Solar promoted azo dye degradation and energy production in the bio-photoelectrochemical system with a g-C3N4/BiOBr heterojunction photocathode

In this study, a single-chamber bio-photoelectrochemical system (BPES), integrating advantages of bioelectrochemical system and photocatalysis process, is developed using a g-C3N4/BiOBr heterojunction photocathode for methyl orange (MO) degradation and simultaneous energy recovery.
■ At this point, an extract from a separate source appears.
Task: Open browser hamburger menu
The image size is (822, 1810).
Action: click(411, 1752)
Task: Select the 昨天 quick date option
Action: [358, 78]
Photocatalytic activities of g-C3N4/ BiOBr, g-C3N4 and BiOBr are characterized by UV-vis diffuse reflectance spectra (UV-vis DRS) and Photoluminescence (PL) spectra; and electrochemical activities of photocathodes are examined by linear sweep voltammetry (LSV) and electrochemical impedance spectroscopy (EIS). Results show that with an applied voltage of 0.8 V and under simulated solar irradiation, MO decolorization with g-C3N4/BiOBr photocathode reaches 97.8% within 4 h, higher than those with g-C3N4 (85.3%) and BiOBr (87.3%) photocathodes. Likewise, higher hydrogen production rate (143.8 L m(-3)d(-1)) is observed using g-C3N4/BiOBr photocathode; while values for g-C3N4 and BiOBr photocathodes are 124.3 L m(-3)d(-1) and 117.1 L m(-3)d(-1), respectively. PL and EIS reveal that superior performance of g-C3N4/BiOBr photocathode can be attributed to more efficient separation of photo generated electron-hole pairs, lower resistance and better charge transfer. Synergistic effect occurs among biological, electrochemical and photocatalytic processes in illuminated BPES for MO removal. Photocathode optimization and system stability evaluation are conducted. This study demonstrates that the BPES holds great potential for efficient refractory organics degradation and energy production.